Whenever I write anything non-trivial in assembly, I always go through a series of progressively lower-level implementations in C. The last ones emulate SSE instructions with for loops and correspond very closely to the assembly code. It isn't possible for me to write a serious chunk of assembly 'just like that'.
Please make a video of the various stages of you doing this! Or a tutorial pointing out how the various progressions look. That's awesome, and it's extremely difficult for others to learn that process except through years of trial and error.
I did not bookmark it, but there was this fun blog post about writing a number crunching HW assignment in Scheme (much against contemporary wisdom). But It ended up other implementations in C. The trick was to write it in CPS and keep hand transforming it iteratively till it was efficient assembly in a different syntax. I would still argue that that you are really writing in a high level language/abstraction and the rest is mostly tedious transliteration with special attention to keep the FPUs busy, efficient memory loading and register allocation.
No big deal. Just become an expert then. It is not that hard. Just have a look at Ian Piumarta's work [1,2]. Future systems will probably facilitate programming on every level from the bare metal to the highest abstraction. I.e. no strict boundaries between the implementation of the application and the implementation of the compiler/interpreter.

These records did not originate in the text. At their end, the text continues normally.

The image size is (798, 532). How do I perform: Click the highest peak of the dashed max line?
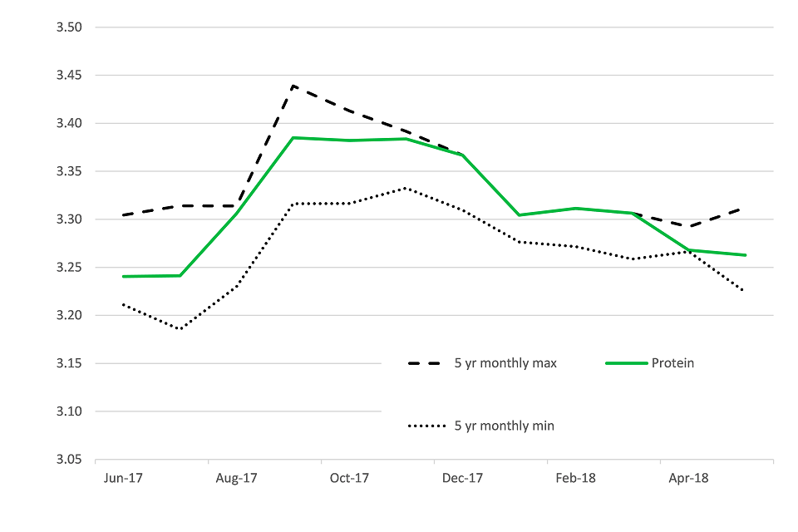point(293,86)
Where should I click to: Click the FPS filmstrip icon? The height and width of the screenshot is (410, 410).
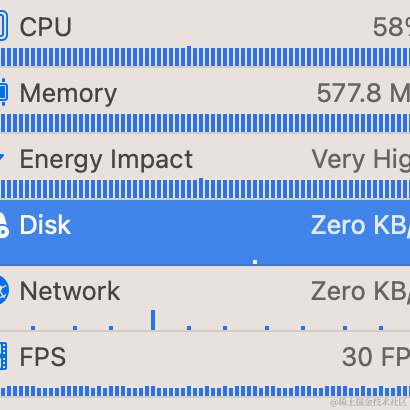click(3, 356)
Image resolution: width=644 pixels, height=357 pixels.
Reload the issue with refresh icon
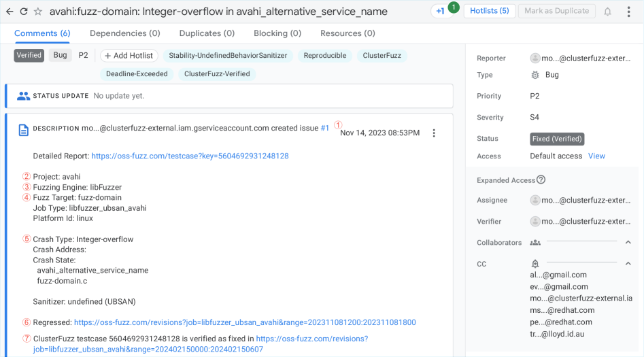[24, 12]
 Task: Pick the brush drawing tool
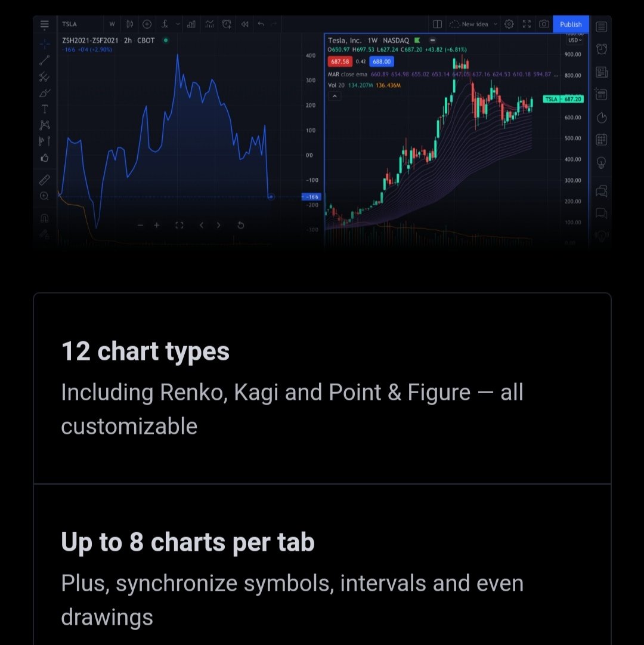tap(45, 92)
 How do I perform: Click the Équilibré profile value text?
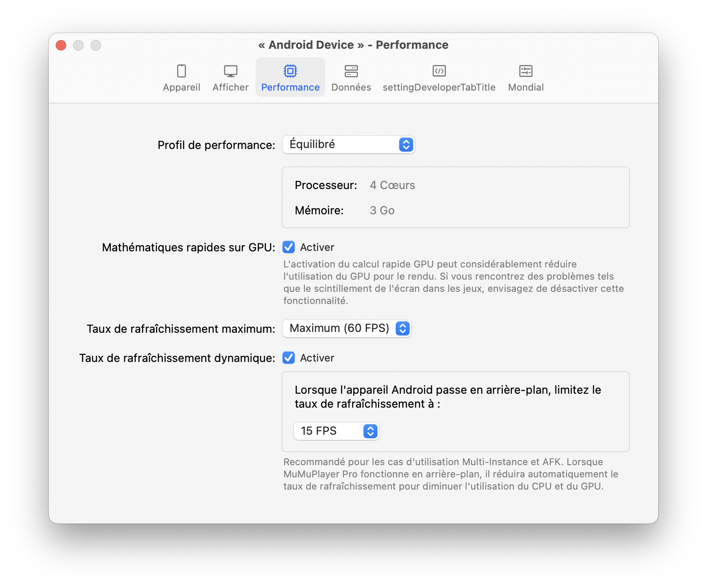pyautogui.click(x=312, y=145)
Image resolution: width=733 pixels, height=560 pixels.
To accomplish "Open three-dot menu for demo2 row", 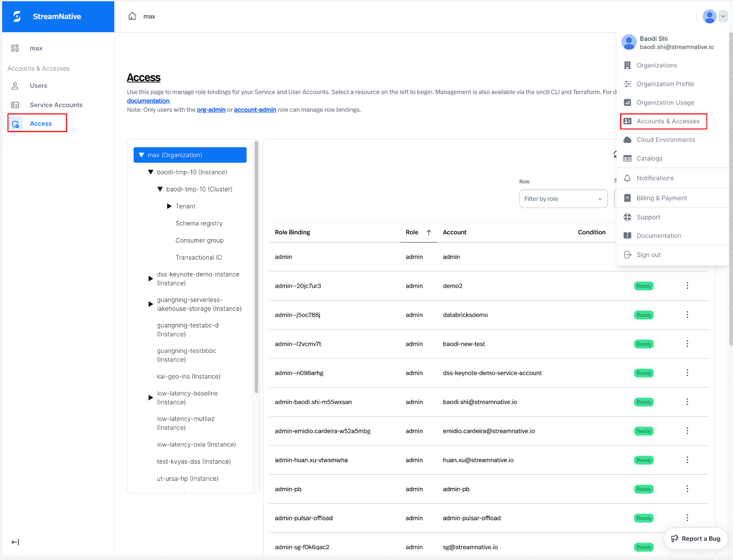I will click(687, 285).
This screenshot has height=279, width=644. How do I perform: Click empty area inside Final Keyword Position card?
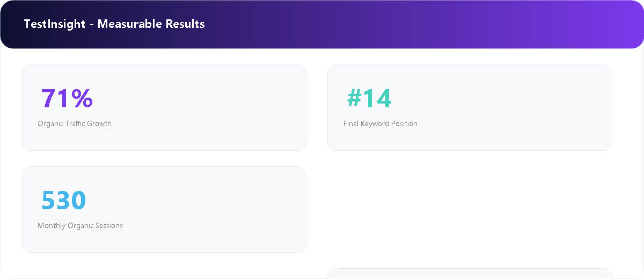[510, 107]
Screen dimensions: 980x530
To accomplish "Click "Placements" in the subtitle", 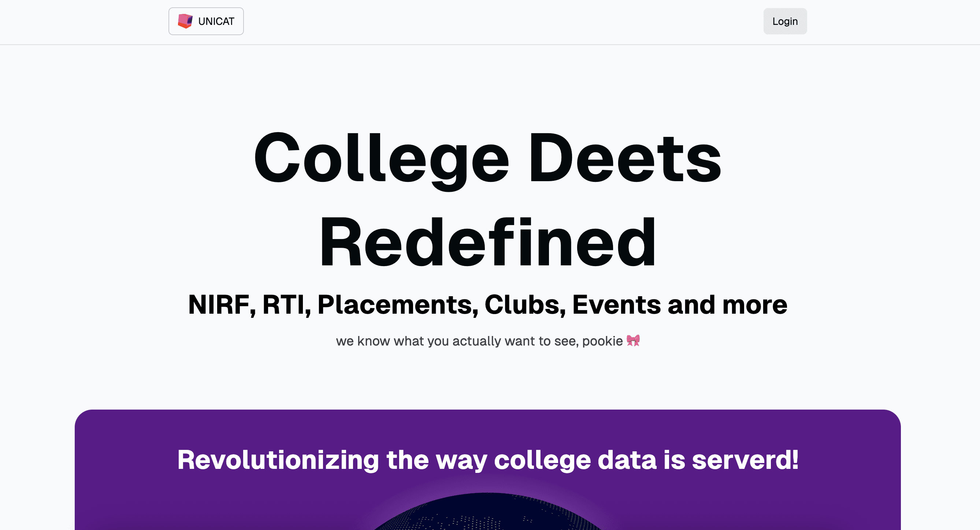I will pyautogui.click(x=397, y=305).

I feel like people are assuming that the only reason you write assembly is for performance. I try to stay as far away from it as possible, but sometimes there is no other way (barring finding a library that itself has written assembly). Some examples: finding a backtrace, getting the CPUID, or calling a function of arbitrary number of arguments (for some reflection like capabilities: imagine a function like "void foo(void (* func)(), ArrayList * args, char * arg_types)" and getting foo to call func with args passed as arguments, not an array). If you can, you should try and find a library to do those tasks, but the libraries themselves have no choice but to write assembly as you just cannot do those things in plain C.
It's not the application but a man's need to be an animal again. Frankly, writing Ember.js apps via CoffeeScript which has roughly 11 layers of abstraction feels like a metrosexual man eating a processed food with organic marketing on a IKEA furniture (CoffeeScript -> Compiled Javascript -> Ember.js -> jQuery -> JavaScript -> Chrome V8 Engine -> WebKit Layout Engine -> GTK+/Cocoa/Chrome Windows View -> Linux/OS X/Win32 display API -> C/C++ -> Assembly).
There was a time when a man can eat raw meat (machine code) but he can start again today by eating bloody beef.
Unless the man grows, feeds and slaughters the cow himself, that "bloody beef" is just as removed from animalistic experience as the organic food.
It's ridiculous to pretend that eating hormone-accelerated mass-processed meat is closer to nature. Sure, it's oozing blood, but that blood is tainted by an enormous industrial profit machine.
Only if he made the bow and arrows himself from sticks, fibre, and shale he found in the woods, and if he also purified/doped/etched his own silicon wafers.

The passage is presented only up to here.